I’m as broken up inside as if it’s been a week or so
Takes a mighty strong love
To keep a man thinking of
A girl he hasn’t seen since fifteen years ago.”[3]
After fifteen years, the singer still feels the pain of the breakup as if it happened last week. That is a “mighty strong love,” but not singular. In the song Hello Darling, which Twitty (real name Harold Jenkins) both wrote and performed, the conceit is that the singer runs into an old girlfriend. Upon being asked how he is, he replies:
“How am I doing?
I’m doing alright
Except I can’t sleep and I cry all night ‘til dawn.”
As they say goodbye, he sings:
“If you should ever find it
In your heart to forgive me
Come back, darlin’
I’ll be waiting for you.”[4]
We are supposed to believe that he has forsaken all other women and is forlornly waiting for her to return to him. Again, “a mighty strong love,” and again not unique.

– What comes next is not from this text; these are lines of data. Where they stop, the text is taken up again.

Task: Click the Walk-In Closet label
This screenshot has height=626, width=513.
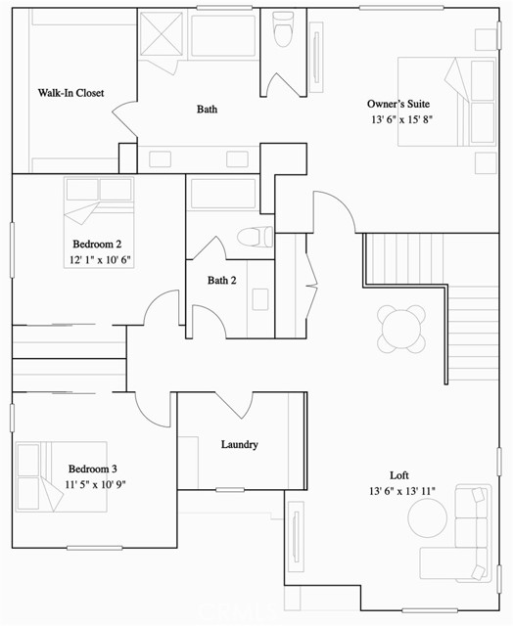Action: [x=70, y=93]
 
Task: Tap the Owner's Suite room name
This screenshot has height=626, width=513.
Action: [x=398, y=104]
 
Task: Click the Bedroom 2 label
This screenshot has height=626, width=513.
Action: [x=97, y=244]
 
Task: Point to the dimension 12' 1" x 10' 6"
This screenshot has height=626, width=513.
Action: [x=99, y=260]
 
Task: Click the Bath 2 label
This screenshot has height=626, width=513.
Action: [x=222, y=281]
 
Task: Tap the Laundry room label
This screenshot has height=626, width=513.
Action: [x=239, y=444]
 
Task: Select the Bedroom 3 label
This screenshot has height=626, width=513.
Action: [x=93, y=469]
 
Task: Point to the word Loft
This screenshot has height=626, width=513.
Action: [x=399, y=474]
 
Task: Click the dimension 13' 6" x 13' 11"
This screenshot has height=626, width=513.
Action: [x=402, y=491]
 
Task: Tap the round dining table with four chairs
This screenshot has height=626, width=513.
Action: [x=402, y=328]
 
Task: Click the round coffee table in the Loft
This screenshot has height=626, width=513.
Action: [x=427, y=517]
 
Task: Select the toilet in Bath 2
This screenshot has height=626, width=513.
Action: [x=255, y=238]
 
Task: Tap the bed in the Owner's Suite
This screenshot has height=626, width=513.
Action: [x=446, y=102]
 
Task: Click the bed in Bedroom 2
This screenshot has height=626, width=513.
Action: [x=98, y=201]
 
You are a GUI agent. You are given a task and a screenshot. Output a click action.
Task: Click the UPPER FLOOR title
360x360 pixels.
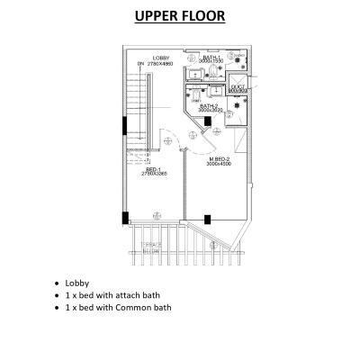(179, 15)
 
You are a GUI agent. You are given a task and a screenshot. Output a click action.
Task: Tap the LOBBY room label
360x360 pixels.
(162, 58)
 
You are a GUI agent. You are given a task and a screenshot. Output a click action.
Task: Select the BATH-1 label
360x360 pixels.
(212, 57)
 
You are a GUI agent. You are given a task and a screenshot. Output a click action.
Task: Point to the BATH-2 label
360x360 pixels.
(209, 105)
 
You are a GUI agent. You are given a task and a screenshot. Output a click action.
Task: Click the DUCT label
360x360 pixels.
(237, 86)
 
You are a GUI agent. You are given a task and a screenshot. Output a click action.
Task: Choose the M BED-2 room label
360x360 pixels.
(219, 159)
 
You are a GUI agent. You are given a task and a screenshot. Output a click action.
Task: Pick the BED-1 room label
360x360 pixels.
(153, 168)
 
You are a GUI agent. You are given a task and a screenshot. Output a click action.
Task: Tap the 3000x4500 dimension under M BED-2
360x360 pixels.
(219, 165)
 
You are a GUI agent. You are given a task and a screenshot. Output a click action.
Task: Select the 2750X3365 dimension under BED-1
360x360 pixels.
(153, 174)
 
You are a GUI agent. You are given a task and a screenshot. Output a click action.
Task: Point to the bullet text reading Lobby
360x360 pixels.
(77, 283)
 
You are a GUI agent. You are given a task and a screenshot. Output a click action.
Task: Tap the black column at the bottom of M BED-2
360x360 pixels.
(209, 218)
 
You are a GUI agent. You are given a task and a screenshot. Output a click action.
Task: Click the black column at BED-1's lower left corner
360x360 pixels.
(126, 217)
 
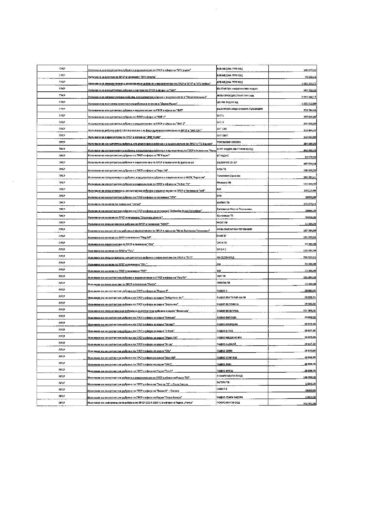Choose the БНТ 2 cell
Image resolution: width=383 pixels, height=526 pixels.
click(220, 122)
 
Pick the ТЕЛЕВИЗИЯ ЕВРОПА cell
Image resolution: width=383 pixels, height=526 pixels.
click(229, 142)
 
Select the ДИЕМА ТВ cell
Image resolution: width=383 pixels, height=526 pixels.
click(223, 203)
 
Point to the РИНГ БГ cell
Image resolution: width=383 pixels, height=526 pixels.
click(221, 236)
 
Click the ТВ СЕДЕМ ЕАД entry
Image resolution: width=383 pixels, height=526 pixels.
click(225, 258)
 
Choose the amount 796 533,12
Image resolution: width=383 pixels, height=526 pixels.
click(308, 258)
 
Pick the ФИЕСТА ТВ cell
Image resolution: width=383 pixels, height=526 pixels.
click(223, 283)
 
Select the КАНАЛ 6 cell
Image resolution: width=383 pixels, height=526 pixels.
click(222, 389)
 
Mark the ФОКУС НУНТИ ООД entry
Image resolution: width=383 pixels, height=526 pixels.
click(228, 403)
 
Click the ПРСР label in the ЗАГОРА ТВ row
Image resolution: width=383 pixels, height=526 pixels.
click(62, 383)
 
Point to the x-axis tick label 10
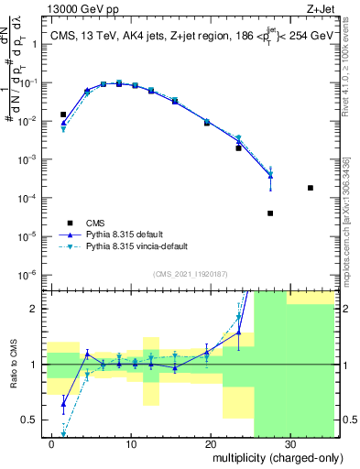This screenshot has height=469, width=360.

George Jones sang the anthem of one-sided love stories: He Stopped Loving Her Today. Jones hated the song when he first heard it, but he made it his own and it remade Jones, whose career had faltered. Written in 1980, the singer tells of his friend who has been in love with a woman that he hasn’t seen since 1962. Alas,
“He stopped loving her today
They placed a wreath upon his door
And soon they’ll carry him away
He stopped loving her today.”[5]
These are tales of powerful love that caused sad lives. This is the kind of stuff that, fortunately, you don’t see every day. I don’t know of anyone who has forsaken relationships forever because of a lost love. Do you? I believe this brand of love belongs exclusively to country songs, romantic novels, and the like. It certainly isn’t the love of today’s college students, who apply the word to any fleeting fancy.
One last thought – imagine that you are the subject of such a song. That you caused someone to give up on love, that they loved you so much that they can’t envision loving someone else. Would you feel good about that? It seems like it might be a significant ego boost. Or would you feel bad, that you had (however inadvertently) caused a life of sorrow? I can say with a high degree of confidence that I have never inspired anybody to write such a plaintive love song.
[1] The day is named for a bishop who performed marriage ceremonies for couples who were otherwise forbidden to marry each other. His actions did not please the emperor, who had him beheaded.
[2] It doesn’t take much imagination to hear a little Elvis in this song. https://www.youtube.com/watch?v=LJefPaBsSug
[3] To hear the song https://www.youtube.com/watch?v=YCRH9JLaoiM The quoted portion starts 44 seconds in. There is no video.
[4] This link has video of a young Conway wearing a suit and tie in front of a fireplace: https://www.youtube.com/watch?v=Og1QRtcWdEY The first excerpt starts at 40 seconds, the second at 2:06.
[5] This song is haunting. https://www.youtube.com/watch?v=ubKUP8c0FHE The quoted verse can be found at 1:54.
The discussion and links to music is a nice addition.
Typo: you meant “now called” instead of “not called”
I grew up in Maine and was inundated with what is not called classic country music.
That’s a pretty substantive typo. Most don’t completely change the meaning of a sentence.